Starting at the first of the items and ending after the line that contains "(x=100, y=168)", write those lines out again, swapping "person icon" for "user icon" and leaving everything else unchanged.

EXERCISE DATA
---

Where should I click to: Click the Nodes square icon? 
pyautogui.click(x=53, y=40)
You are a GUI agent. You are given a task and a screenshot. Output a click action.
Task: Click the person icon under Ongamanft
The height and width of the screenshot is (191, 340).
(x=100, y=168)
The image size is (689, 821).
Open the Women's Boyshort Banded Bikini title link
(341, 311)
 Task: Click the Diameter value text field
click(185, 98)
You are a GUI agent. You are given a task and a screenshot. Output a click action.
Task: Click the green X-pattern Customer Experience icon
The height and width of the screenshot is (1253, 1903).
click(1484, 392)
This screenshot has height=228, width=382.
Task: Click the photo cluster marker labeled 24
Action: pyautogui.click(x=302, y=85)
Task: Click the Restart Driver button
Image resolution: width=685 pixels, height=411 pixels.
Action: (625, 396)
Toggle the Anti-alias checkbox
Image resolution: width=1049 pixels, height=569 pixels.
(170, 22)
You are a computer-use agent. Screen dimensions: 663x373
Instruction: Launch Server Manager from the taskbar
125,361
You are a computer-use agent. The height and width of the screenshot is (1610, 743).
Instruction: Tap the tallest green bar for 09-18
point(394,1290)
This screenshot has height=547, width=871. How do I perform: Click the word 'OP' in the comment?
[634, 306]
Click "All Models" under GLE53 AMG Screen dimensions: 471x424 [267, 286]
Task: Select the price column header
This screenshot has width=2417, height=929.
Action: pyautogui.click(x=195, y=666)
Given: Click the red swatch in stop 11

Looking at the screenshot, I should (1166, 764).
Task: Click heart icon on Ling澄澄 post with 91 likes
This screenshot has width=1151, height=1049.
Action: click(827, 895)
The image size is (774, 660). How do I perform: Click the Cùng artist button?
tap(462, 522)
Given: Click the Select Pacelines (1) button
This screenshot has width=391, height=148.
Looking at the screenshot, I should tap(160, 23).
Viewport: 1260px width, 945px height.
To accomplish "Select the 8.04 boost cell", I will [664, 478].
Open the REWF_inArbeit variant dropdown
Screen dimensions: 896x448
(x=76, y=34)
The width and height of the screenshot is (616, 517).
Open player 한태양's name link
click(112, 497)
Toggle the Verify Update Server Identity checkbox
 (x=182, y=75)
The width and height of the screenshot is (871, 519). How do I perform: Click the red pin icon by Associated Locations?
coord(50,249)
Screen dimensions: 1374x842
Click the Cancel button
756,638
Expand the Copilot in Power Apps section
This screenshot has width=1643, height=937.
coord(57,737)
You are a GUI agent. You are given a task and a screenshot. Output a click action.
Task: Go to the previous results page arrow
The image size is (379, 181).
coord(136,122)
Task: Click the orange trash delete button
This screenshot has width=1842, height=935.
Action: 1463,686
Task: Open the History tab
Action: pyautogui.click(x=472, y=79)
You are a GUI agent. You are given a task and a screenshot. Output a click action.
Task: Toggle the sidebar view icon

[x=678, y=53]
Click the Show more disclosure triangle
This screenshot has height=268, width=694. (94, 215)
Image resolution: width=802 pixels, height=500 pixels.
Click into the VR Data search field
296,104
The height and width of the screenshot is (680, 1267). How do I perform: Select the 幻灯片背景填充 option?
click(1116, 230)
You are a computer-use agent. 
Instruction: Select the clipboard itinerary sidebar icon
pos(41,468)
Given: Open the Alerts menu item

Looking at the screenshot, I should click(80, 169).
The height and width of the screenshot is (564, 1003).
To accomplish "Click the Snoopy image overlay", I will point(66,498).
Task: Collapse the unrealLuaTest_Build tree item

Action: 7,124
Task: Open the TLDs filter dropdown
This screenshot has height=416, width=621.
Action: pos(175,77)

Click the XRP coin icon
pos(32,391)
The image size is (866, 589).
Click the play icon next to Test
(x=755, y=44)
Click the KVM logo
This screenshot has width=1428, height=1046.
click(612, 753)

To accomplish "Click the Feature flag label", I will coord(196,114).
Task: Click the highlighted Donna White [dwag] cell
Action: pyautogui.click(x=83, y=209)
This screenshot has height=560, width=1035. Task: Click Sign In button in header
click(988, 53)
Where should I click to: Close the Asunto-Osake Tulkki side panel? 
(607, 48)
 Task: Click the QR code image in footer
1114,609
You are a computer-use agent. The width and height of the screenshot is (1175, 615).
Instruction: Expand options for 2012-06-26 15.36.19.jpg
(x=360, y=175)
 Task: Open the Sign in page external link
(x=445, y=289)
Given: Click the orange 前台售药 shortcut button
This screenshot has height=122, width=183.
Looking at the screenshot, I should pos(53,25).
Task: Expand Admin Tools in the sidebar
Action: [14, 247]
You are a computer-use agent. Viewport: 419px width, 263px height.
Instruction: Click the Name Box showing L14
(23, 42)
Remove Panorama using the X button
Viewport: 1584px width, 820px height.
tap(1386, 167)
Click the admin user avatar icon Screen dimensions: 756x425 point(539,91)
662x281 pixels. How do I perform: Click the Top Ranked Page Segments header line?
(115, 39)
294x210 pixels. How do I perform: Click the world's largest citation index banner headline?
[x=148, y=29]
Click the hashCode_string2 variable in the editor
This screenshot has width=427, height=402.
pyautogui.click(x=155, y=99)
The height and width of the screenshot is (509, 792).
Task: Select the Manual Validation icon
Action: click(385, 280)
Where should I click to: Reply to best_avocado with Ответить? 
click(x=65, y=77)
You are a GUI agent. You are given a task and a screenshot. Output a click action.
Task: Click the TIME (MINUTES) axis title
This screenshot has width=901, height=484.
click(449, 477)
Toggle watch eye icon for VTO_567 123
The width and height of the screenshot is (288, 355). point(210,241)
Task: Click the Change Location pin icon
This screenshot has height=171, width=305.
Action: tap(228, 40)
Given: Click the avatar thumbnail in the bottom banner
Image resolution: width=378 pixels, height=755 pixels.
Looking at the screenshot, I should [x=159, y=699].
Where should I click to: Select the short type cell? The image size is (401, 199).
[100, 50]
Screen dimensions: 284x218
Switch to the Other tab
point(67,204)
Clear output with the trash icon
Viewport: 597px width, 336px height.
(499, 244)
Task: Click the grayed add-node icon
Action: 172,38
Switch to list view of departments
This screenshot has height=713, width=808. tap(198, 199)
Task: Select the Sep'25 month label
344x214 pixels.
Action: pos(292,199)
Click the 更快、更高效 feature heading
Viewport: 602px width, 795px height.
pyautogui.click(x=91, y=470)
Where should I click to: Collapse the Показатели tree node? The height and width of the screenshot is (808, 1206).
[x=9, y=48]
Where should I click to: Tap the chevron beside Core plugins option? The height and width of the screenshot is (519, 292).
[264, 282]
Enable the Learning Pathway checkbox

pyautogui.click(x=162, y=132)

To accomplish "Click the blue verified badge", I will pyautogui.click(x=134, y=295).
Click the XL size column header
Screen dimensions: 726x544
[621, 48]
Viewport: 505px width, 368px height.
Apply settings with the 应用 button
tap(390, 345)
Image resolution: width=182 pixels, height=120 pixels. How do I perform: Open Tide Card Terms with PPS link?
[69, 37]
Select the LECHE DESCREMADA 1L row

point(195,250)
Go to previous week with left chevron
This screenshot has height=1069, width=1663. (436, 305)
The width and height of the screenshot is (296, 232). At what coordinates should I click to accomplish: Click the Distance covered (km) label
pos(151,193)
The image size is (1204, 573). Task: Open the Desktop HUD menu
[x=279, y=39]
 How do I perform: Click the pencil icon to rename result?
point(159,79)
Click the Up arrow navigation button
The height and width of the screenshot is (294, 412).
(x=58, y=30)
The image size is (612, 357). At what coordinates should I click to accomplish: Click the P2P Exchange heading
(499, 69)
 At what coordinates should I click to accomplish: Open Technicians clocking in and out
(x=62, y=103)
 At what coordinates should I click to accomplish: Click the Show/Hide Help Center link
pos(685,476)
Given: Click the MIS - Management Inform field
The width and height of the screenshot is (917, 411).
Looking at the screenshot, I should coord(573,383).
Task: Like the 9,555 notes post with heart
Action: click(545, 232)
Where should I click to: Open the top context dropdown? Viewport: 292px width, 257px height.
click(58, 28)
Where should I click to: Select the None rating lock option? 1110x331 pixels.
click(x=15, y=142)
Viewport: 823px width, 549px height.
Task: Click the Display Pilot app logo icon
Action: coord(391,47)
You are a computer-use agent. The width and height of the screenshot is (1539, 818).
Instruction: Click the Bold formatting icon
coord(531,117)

---

SOLUTION FOR THIS TASK
Where should I click to: Click the Nodes square icon? 
pyautogui.click(x=53, y=40)
You are a GUI agent. You are given a task and a screenshot. Output a click action.
Task: Click the user icon under Ongamanft
The height and width of the screenshot is (191, 340).
(x=100, y=168)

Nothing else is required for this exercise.